If you’re an old film shooter like me, You’ll probably remember them: Star Filters! When I got my first SLR in the early 70s’ (A Minolta SR7) , Star Filters were all the rage. My wife put one in my stocking that first Christmas I had my camera. It was fun. Point the camera at a light source, snap the shutter and bingo: a perfect star. I think my first shot was of our Christmas tree that year. A tree of a zillion stars. Soon though, the novelty wore off and the Star Filter was relegated to the back of the camera bag.
Along with the digital age, came a new word for starbursts: Flares. I see them quite a bit on flickr particularly in HDR Pictures. I’ve often wondered if the shooter is using a ahem….“Star Filter”. You can still buy them but its not necessary. Just shoot at your smallest f stop.

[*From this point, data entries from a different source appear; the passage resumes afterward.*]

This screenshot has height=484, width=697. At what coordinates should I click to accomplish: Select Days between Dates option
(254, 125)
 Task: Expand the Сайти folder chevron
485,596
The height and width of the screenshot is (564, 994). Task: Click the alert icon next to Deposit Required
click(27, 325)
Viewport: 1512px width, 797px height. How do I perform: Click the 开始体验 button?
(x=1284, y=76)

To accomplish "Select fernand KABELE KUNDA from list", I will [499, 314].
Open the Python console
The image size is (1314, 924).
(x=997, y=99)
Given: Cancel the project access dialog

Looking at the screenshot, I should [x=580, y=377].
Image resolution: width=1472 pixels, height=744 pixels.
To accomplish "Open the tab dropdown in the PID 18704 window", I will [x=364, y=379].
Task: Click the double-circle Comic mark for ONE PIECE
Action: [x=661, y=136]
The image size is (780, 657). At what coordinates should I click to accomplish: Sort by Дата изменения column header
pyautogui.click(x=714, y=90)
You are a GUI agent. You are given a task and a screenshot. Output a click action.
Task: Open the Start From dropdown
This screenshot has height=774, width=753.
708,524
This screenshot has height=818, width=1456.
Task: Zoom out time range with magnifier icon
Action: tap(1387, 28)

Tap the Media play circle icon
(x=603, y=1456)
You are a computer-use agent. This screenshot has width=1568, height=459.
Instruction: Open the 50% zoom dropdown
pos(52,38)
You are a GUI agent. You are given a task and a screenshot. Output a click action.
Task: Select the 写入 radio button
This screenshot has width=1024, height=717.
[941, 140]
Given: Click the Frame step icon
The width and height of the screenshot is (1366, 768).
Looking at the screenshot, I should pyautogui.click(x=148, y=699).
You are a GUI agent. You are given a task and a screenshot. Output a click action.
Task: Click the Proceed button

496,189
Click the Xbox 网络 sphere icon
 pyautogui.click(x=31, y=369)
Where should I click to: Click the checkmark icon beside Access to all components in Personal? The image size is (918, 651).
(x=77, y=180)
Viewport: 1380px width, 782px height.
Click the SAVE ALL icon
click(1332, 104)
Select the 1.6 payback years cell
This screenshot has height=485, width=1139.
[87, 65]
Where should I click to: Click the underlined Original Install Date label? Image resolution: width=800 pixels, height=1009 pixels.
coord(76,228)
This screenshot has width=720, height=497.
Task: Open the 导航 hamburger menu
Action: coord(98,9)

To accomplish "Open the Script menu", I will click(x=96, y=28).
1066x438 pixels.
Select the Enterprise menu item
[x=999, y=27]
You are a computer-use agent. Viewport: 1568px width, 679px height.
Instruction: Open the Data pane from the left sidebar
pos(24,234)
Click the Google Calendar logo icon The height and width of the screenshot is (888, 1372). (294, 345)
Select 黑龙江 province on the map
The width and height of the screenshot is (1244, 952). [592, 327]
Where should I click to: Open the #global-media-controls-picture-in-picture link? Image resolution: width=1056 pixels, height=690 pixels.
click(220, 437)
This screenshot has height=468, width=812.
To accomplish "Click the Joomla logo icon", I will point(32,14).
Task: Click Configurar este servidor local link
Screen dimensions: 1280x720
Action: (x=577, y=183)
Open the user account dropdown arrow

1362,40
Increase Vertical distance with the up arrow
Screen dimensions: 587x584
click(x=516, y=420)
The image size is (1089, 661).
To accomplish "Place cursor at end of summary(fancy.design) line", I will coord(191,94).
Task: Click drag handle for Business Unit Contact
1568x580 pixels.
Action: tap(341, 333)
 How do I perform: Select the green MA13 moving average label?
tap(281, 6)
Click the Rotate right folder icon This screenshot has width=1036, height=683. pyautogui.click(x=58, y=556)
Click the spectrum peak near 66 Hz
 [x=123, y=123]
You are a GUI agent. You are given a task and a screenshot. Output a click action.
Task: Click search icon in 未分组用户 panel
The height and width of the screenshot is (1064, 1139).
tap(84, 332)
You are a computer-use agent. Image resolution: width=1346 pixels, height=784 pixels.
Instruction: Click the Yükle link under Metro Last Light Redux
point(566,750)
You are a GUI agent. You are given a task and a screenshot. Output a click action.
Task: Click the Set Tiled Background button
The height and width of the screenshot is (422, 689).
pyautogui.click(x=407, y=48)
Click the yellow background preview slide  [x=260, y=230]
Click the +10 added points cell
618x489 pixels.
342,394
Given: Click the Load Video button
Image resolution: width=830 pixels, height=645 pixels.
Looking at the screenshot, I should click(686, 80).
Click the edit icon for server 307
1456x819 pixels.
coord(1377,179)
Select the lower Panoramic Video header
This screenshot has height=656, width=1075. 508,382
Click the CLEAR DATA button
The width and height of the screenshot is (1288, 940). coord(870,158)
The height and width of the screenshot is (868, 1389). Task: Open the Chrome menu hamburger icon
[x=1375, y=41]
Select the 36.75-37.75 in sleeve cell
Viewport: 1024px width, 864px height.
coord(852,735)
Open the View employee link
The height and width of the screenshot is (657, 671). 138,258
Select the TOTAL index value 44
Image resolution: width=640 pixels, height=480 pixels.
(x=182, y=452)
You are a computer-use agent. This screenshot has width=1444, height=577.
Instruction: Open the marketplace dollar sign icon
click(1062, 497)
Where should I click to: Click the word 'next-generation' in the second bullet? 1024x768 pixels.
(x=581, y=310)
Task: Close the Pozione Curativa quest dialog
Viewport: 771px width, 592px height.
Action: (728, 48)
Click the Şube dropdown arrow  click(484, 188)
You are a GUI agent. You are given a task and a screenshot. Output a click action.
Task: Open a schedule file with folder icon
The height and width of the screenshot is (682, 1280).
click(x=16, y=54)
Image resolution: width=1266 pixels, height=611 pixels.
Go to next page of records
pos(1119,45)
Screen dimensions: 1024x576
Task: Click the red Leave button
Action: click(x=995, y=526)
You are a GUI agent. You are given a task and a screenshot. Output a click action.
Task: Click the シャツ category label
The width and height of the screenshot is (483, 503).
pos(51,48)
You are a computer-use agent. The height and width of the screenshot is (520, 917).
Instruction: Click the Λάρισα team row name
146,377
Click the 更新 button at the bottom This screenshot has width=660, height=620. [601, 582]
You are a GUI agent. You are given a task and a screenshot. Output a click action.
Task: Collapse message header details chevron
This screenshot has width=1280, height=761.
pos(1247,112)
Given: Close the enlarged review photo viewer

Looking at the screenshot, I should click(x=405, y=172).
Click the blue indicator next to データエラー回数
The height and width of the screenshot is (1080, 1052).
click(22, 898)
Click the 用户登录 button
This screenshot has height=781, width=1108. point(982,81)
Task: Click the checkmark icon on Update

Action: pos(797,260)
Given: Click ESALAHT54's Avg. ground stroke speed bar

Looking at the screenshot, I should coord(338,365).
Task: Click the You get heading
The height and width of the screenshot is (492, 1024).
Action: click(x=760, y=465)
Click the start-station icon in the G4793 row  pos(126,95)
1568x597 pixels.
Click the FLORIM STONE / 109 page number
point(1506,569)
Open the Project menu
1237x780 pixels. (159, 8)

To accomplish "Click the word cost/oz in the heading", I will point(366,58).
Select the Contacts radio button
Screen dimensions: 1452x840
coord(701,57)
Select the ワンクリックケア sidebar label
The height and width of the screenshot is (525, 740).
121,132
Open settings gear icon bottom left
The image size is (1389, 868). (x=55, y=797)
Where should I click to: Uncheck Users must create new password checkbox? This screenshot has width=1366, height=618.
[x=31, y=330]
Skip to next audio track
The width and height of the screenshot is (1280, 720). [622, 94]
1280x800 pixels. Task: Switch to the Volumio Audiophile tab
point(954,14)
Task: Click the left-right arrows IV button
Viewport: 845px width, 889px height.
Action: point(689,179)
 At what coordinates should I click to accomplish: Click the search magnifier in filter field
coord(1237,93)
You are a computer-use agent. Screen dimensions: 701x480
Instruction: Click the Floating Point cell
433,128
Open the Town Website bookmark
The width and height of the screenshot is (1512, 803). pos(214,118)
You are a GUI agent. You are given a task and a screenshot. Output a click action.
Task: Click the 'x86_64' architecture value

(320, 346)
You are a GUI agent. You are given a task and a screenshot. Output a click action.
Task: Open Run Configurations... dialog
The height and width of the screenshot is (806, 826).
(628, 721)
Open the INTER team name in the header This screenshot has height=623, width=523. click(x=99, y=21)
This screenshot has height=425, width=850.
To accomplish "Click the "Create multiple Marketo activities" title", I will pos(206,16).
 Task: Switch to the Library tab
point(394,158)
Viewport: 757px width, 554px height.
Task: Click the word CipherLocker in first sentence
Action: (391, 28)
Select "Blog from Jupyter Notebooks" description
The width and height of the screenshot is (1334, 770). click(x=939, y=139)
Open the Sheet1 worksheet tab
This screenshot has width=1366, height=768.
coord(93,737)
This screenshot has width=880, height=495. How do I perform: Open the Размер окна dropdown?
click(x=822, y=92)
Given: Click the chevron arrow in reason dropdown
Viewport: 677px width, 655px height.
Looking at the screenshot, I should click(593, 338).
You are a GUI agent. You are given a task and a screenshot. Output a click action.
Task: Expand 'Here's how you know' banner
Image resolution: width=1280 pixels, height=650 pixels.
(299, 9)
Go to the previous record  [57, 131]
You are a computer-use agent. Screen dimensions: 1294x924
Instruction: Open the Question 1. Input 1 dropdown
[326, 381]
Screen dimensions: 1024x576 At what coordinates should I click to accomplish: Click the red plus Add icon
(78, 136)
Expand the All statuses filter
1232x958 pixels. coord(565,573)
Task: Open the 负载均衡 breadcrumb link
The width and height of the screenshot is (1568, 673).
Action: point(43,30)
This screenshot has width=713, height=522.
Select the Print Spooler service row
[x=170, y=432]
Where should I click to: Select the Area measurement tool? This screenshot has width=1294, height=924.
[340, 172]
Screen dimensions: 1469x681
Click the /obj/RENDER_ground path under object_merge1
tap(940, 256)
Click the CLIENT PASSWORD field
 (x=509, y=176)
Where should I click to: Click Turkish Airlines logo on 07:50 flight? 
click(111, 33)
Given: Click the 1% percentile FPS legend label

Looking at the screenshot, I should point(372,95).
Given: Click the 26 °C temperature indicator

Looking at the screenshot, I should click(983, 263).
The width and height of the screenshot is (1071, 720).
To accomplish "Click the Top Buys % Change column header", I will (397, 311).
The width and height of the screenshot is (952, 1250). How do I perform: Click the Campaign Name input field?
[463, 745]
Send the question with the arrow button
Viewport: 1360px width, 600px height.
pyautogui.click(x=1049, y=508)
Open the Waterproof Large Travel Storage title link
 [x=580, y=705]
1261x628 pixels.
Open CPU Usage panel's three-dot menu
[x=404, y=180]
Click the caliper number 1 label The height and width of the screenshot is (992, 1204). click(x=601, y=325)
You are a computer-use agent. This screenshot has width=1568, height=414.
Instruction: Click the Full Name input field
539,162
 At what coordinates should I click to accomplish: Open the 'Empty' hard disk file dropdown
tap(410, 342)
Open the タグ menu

This was shot at f/22. The only problem I’ve had with this trick is controlling blown out light. One way is to cut the light reaching your camera via camera position. Using a leaf on a tree to partially block the rising sun, for example. A foggy morning helps a lot as it surely did with the above shot.
The shot below is of the sunset in what I call Twilight Field on the farm. Also shot at f/22, waiting until the Sun was just dipping below the horizon took care of blown out light.
Sure, you could screw a star filter on the lens but why bother.